1890 — Salisbury, Rhodesia, is founded as a fort by the Pioneer Column, a military volunteer force of settlers organised by Cecil Rhodes and his British South Africa Company. They name it after the 3rd Marquess of Salisbury, then-prime minister of the UK. 1933 — Hungary-born physicist Leó Szilárd, waiting (on foot) at a red light in London, conceives the idea of nuclear chain reaction. He becomes a major figure in the US’s Manhattan Project (1942-46) for the developmen­t of the world’s first atomic weapon. 1940 — The Lascaux Caves, with their prehistori­c wall paintings, are discovered near the village of Montignac in southweste­rn France. The entrance is discovered by Marcel Ravidat, 18, when his dog, Robot, falls in a hole. Ravidat returns with three friends, Jacques Marsal, Georges Agnel and Simon Coencas. They enter the cave through a 15m-deep shaft they believe might be a legendary secret passage to the nearby Lascaux Manor. Instead, they discover the 17,000-year-old paintings.

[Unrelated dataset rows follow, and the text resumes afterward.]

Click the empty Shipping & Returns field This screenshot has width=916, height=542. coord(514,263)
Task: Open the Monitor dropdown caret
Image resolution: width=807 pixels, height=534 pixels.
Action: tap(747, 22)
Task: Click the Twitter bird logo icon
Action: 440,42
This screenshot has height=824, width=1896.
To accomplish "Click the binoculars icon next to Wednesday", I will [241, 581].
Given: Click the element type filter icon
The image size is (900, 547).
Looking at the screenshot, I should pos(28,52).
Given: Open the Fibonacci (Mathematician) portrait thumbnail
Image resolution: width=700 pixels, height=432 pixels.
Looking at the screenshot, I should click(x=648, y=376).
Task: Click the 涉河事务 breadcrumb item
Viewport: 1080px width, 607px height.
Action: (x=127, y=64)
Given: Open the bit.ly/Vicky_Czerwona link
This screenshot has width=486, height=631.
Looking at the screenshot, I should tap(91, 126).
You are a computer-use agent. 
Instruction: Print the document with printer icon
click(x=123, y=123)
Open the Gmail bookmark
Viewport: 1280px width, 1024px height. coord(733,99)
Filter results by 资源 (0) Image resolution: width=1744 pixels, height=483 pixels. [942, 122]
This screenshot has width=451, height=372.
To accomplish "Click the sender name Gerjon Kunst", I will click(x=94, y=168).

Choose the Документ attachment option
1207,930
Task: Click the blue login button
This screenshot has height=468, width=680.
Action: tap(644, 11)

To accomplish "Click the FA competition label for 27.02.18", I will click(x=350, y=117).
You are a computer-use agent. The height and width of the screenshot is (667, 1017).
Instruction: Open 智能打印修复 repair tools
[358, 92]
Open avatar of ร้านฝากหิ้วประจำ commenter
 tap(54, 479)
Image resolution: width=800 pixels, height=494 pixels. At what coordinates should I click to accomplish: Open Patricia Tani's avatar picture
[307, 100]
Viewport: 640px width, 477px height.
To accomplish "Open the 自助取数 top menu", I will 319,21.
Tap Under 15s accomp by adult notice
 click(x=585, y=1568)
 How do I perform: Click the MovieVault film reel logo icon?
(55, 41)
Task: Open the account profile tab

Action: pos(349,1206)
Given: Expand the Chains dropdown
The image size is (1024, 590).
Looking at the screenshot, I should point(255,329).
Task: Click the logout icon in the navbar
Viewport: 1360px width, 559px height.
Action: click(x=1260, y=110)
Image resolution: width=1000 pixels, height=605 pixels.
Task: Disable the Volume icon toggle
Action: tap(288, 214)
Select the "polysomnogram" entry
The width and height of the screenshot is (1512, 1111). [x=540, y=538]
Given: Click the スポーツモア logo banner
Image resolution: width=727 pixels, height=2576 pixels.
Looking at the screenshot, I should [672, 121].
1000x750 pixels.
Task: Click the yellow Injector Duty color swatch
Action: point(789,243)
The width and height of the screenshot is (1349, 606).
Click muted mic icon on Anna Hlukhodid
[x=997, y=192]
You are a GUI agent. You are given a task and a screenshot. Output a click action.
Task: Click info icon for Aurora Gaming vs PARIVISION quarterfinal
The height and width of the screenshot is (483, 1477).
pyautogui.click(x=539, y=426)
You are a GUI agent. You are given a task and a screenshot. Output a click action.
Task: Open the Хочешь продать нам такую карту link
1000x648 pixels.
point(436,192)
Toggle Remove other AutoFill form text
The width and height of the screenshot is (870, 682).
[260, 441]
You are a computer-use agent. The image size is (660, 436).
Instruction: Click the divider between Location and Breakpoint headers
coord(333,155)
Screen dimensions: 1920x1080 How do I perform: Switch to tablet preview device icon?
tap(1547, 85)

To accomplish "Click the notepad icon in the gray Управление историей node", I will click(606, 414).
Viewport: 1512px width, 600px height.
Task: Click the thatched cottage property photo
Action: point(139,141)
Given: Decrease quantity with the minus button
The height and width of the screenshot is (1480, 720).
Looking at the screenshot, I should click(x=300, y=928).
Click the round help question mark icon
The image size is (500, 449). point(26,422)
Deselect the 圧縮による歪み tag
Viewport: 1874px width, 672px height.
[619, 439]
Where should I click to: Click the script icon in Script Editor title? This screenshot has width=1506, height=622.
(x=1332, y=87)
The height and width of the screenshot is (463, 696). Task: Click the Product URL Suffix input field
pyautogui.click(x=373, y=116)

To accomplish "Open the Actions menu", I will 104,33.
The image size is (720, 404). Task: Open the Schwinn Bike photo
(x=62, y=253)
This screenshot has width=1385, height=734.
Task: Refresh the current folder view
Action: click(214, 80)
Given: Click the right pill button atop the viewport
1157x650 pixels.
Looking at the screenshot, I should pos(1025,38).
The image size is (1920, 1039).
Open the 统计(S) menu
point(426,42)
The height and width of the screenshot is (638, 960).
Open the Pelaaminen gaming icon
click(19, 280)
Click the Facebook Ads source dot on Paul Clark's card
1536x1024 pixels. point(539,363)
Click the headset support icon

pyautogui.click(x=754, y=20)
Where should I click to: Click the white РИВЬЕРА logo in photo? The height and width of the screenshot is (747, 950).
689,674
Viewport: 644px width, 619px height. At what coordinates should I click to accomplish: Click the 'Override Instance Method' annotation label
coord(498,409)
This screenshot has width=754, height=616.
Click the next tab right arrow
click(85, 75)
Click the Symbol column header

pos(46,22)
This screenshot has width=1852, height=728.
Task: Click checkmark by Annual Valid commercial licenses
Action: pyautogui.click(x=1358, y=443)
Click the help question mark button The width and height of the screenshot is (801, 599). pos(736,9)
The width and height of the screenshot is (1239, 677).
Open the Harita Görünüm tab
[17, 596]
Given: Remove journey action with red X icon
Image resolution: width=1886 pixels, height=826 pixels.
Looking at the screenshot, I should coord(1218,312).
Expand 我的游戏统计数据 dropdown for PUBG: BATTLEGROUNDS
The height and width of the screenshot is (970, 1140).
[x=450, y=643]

1953 — US senator John Fitzgerald Kennedy, 36, marries Jacqueline Lee Bouvier, 24, at St Mary’s Church in Newport, Rhode Island.

1959 — NBC launches “Bonanza” (starring Lorne Greene, Michael Landon, Pernell Roberts and Dan Blocker), the first colour Western on TV. It runs for 14 seasons (431 episodes) to January 16 1973.

2011 — The memorial of the National September 11 Memorial & Museum in NYC — commemorat­ing the September 11 2001 attack on the US (2,977 killed) and the 1993 World Trade Center bombing (six killed) — is opened. The museum is opened on May 15 2014. 2014 — A six-storey building serving as a shopping mall and guesthouse collapses at the sprawling campus of televangel­ist TB Joshua’s Synagogue Church of All Nations on the outskirts of Lagos in Nigeria, killing 85 South Africans out of a death toll of 116. Four days later, a woman is saved from the rubble.